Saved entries
==*==

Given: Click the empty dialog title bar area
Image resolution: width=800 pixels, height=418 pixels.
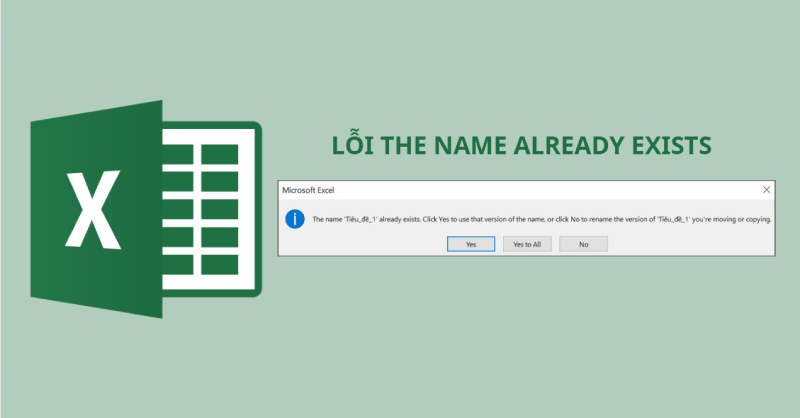Looking at the screenshot, I should pyautogui.click(x=550, y=189).
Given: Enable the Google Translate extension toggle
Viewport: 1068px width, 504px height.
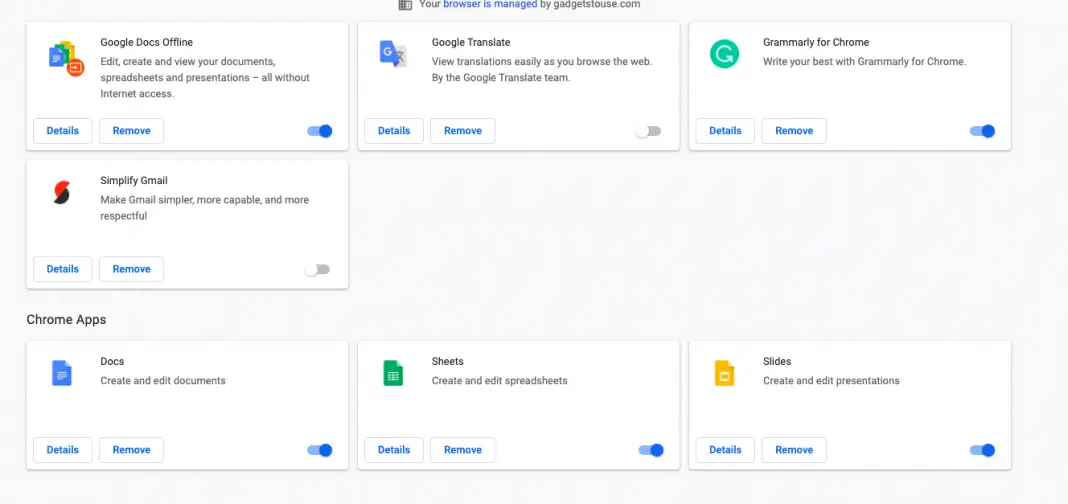Looking at the screenshot, I should (x=649, y=131).
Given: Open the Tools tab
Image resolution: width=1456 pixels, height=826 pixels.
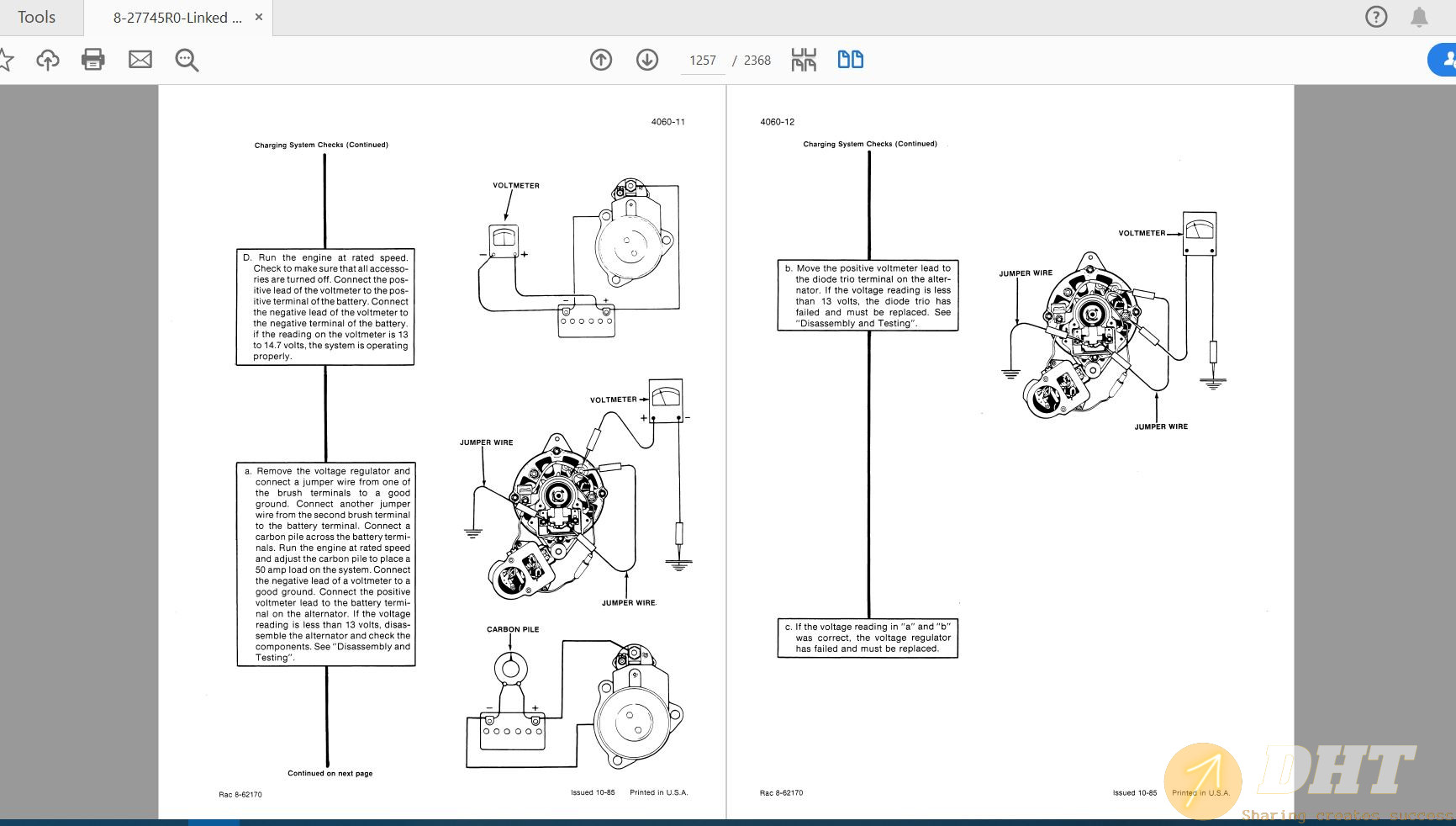Looking at the screenshot, I should (x=36, y=18).
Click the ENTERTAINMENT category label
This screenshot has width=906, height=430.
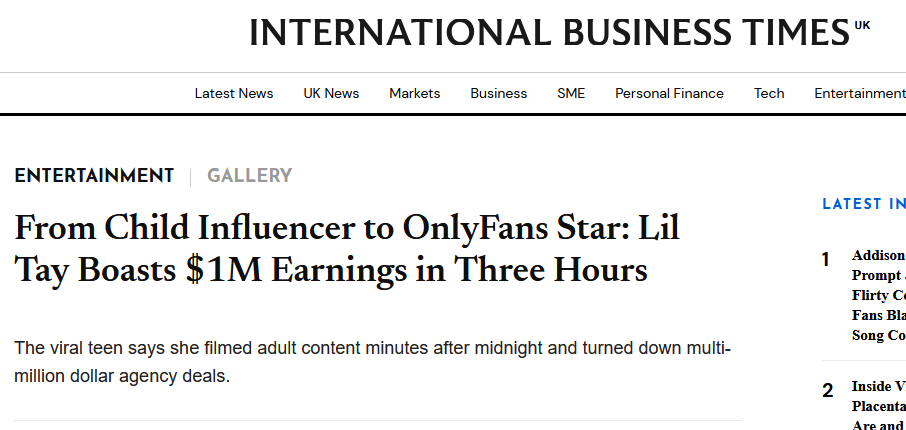coord(94,176)
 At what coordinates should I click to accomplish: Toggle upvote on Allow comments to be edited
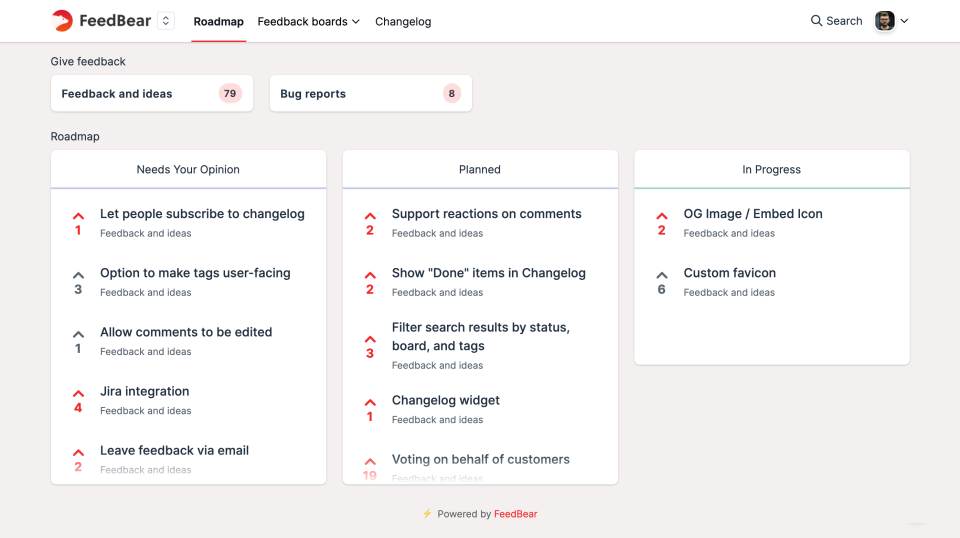coord(78,334)
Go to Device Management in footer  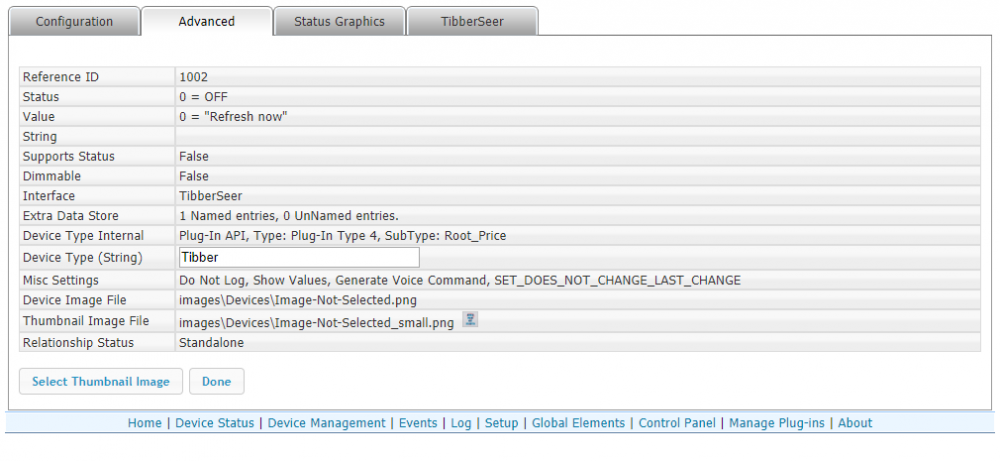point(326,423)

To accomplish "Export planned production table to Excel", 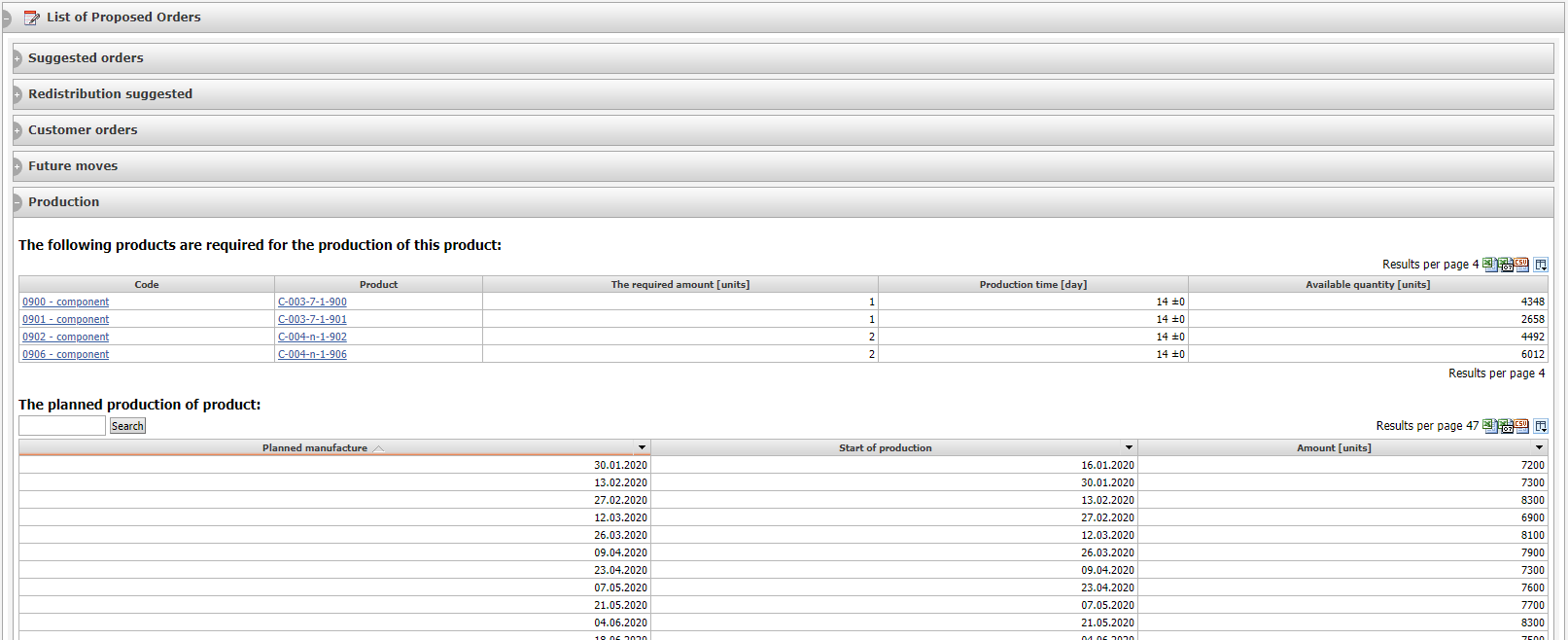I will (1489, 426).
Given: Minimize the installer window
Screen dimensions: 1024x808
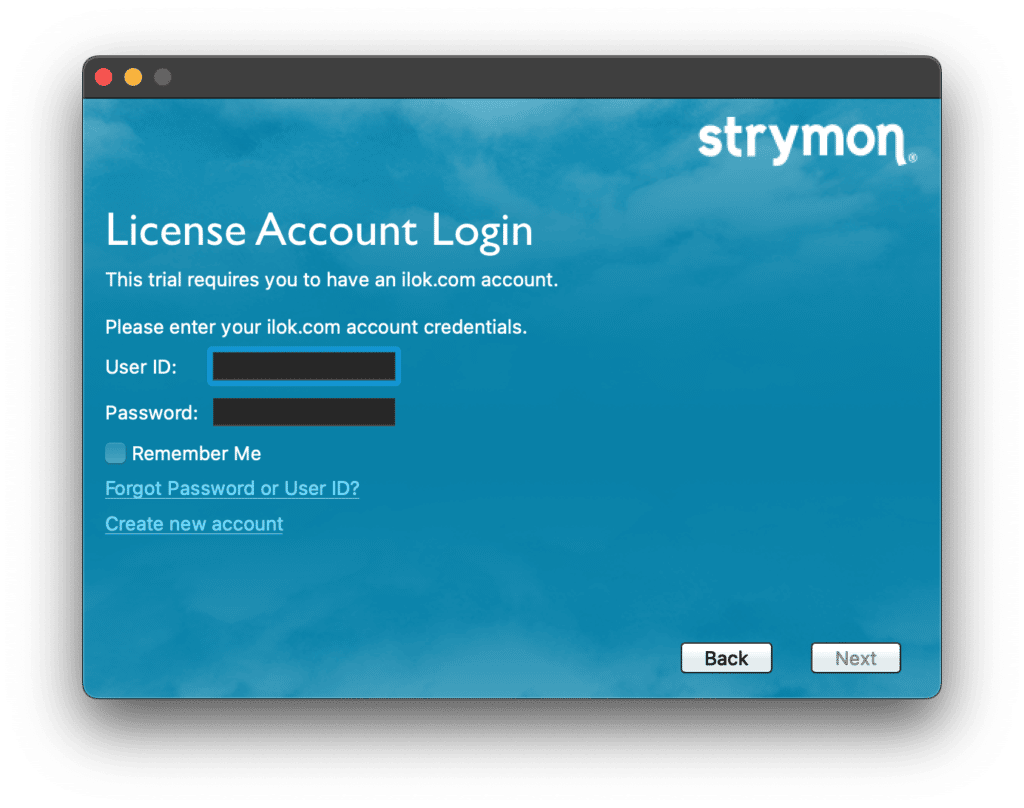Looking at the screenshot, I should pyautogui.click(x=132, y=75).
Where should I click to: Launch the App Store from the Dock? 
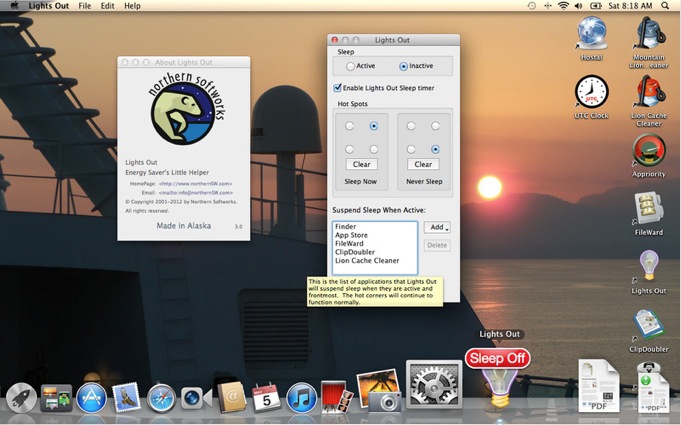91,397
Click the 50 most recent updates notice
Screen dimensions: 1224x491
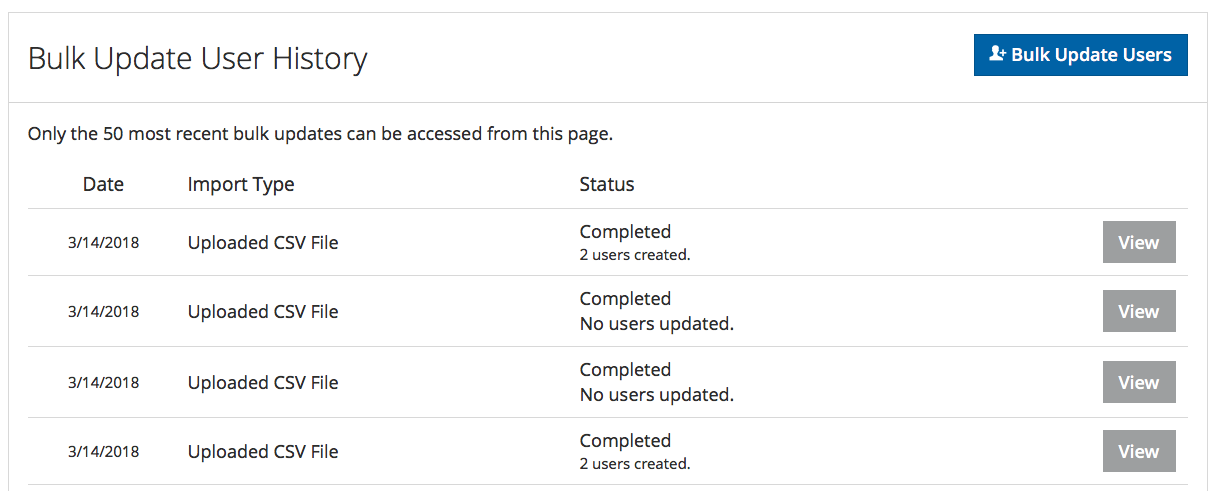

==*==

TASK DESCRIPTION =>
Your task is to repeat, word for word and with no picture, every line from the one that contains "Where should I" through the last line of the data.

RESPONSE TO THE EXERCISE =>
Where should I click to: Launch the App Store from the Dock? 
91,397
Click the 50 most recent updates notice
Screen dimensions: 1224x491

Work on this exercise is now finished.